# Thread: Help with a (seemingly?) simple proof.

1. ## Help with a (seemingly?) simple proof.

I've been brushing up on some Linear Algebra, and came across this puzzler in a proof book. I'm stuck, and looking for someone who has a proof for this. Here's the statement:

Let V be a vector space of dimension n, with a basis B = {u(1),...,u(n)}.
Let W be a subspace of V with dimension k with 1 <= k <= n.
There exists a subset of B which is a base for W. Prove this is true, or provide a counterexample.

Any help on this would be appreciated!

2. Originally Posted by paupsers
I've been brushing up on some Linear Algebra, and came across this puzzler in a proof book. I'm stuck, and looking for someone who has a proof for this. Here's the statement:

Let V be a vector space of dimension n, with a basis B = {u(1),...,u(n)}.
Let W be a subspace of V with dimension k with 1 <= k <= n.
There exists a subset of B which is a base for W. Prove this is true, or provide a counterexample.

Any help on this would be appreciated!
This is not true. Consider $V=\mathbb{R}^3$ with basis $\{ \bold{i},\bold{j},\bold{k}\}$. The space spammed by $\bold{i},\bold{j},\bold{k}$ is the x-axis,y-axis, z-axis respectively. The space spammed by $\{\bold{i},\bold{j}\},\{ \bold{i},\bold{k}\},\{\bold{j},\bold{k}\}$ is the xy-plane, xz-plane, yz-plane respectively. Therefore, any subspace that is distinct from these will not be spammed by a subset of this basis. For example, the plane $x+y+z=0$ is a subspace but it one one of those coordinate planes and so it cannot be spammed by a subset of the basis.

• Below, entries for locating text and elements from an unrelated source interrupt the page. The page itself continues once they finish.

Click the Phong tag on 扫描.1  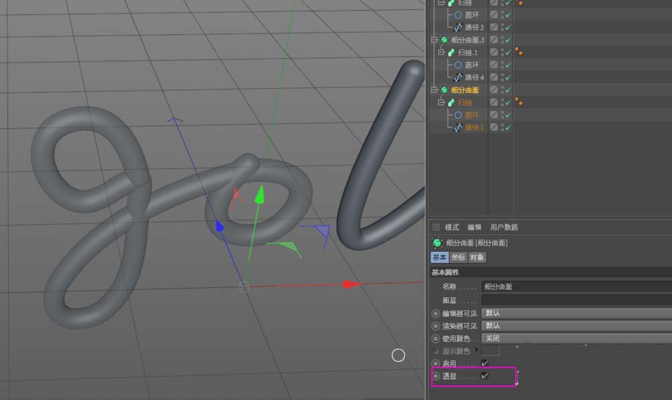tap(519, 52)
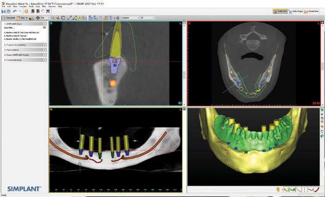
Task: Click the tooth icon below 3D view
Action: point(278,189)
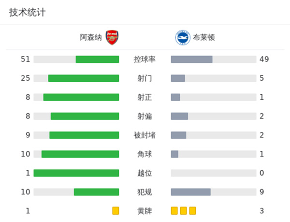290x222 pixels.
Task: Click Arsenal's shot count 25
Action: pyautogui.click(x=26, y=78)
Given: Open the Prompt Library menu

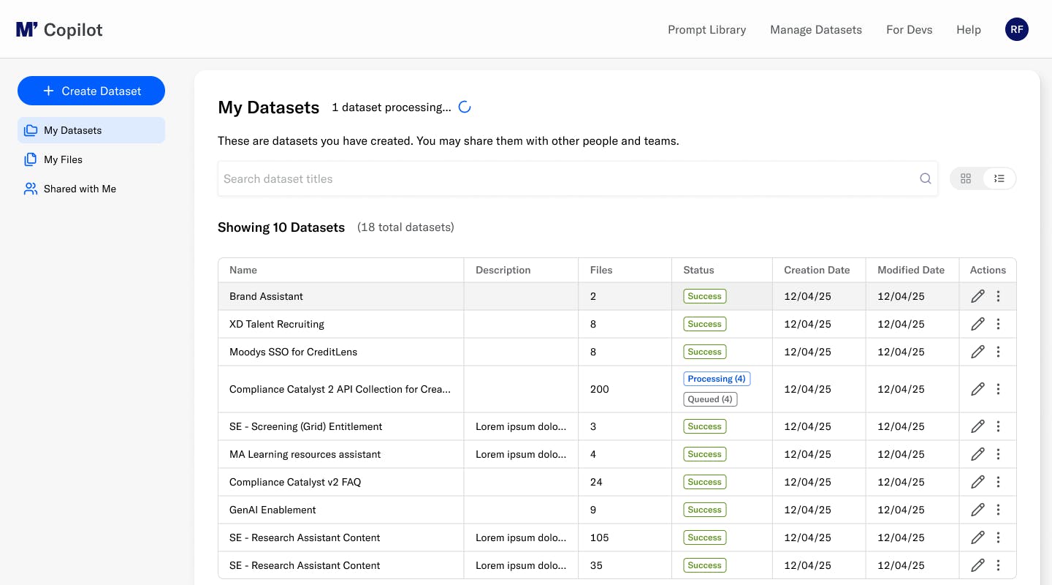Looking at the screenshot, I should [706, 29].
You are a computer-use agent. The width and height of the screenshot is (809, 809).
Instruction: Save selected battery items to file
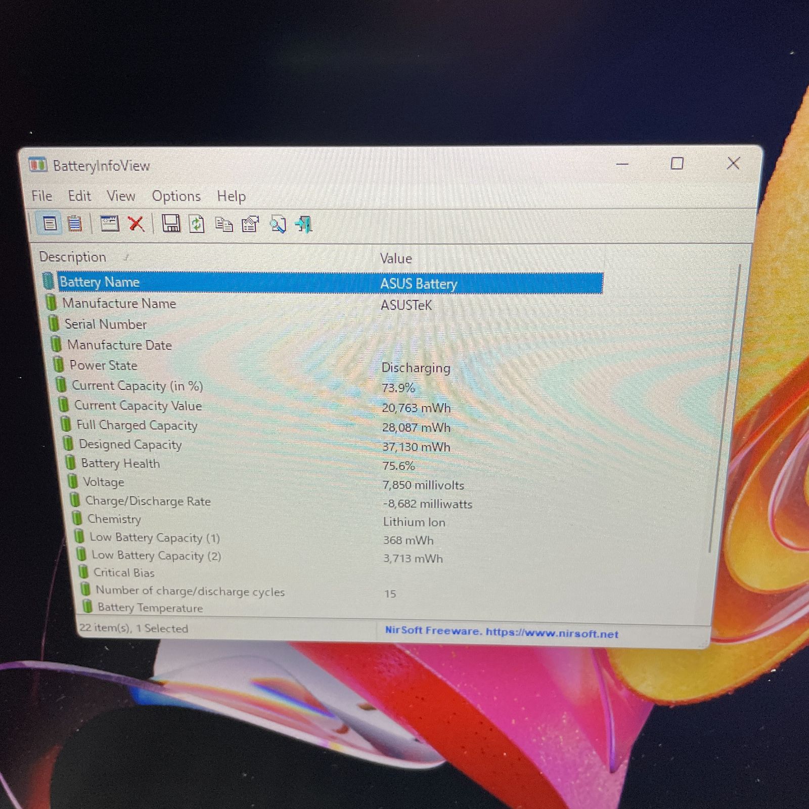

3. isn't it spanned? or is that a joke?

4. "Therefore, any subspace that is distinct from these will not be spammed by a subset of this basis."

Can you (or someone) please elaborate on this part? I'm trying to understand your logic here...

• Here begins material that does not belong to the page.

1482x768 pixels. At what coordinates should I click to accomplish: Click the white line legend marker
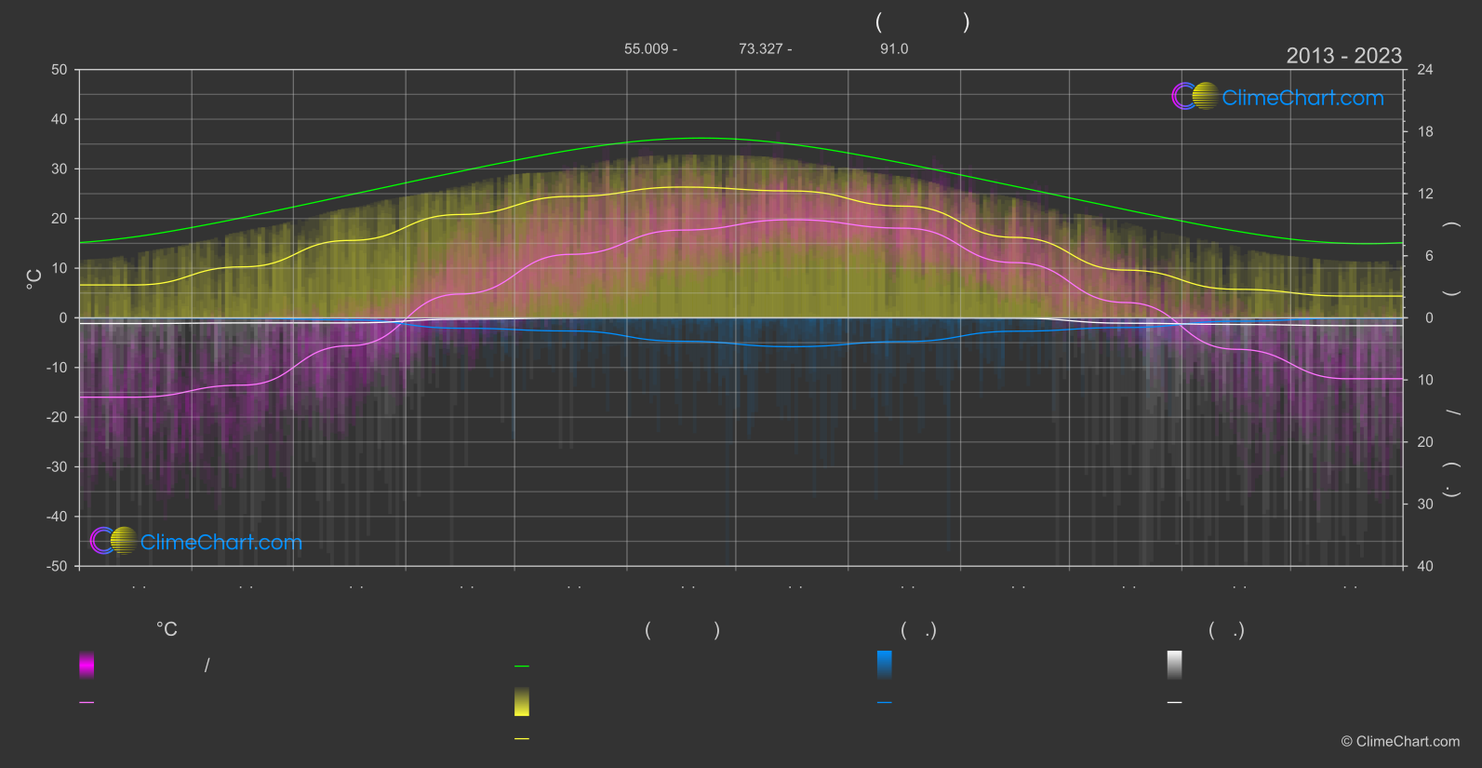[x=1175, y=703]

5. Originally Posted by paupsers
"Therefore, any subspace that is distinct from these will not be spammed by a subset of this basis."

Can you (or someone) please elaborate on this part? I'm trying to understand your logic here...
We considered a basis $B = \{\bold{i}, \bold{j}, \bold{k} \}$ of $\mathbb{R}^{3}$. Now there are $2^3 = 8$ possible subsets of $B$. We considered all of them as possible bases except the empty set. Then we showed what they span. So then you can choose a subspace which is not spanned by any of those subsets. These are counterexamples.

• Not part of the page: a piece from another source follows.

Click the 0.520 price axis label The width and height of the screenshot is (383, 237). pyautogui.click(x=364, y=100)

6. Originally Posted by paupsers
"Therefore, any subspace that is distinct from these will not be spammed by a subset of this basis."

Can you (or someone) please elaborate on this part? I'm trying to understand your logic here...
The only subspaces spammed by i or j or k are the axes. The only subspaces spammed by i,j or i,k or j,k are the coordinate planes. If you pick any subspace that is different from these spaces, then you have found one that cannot be spammed by the subspace of {i,j,k}. For example, the plane x+y+z=0, is a subspace of R^3 but since it is not one of the axes or the coordinate planes it means it cannot be spammed by a subspace of this basis (that basis {i,j,k}).

7. I guess I understand. I was just thrown off by the idea that the xy-plane is the "span" of {i, j} for example. I've only ever known span by the formal definition of "the set of all linear combinations of the vectors of a subset S." But I guess that would define the xy-plane in this case.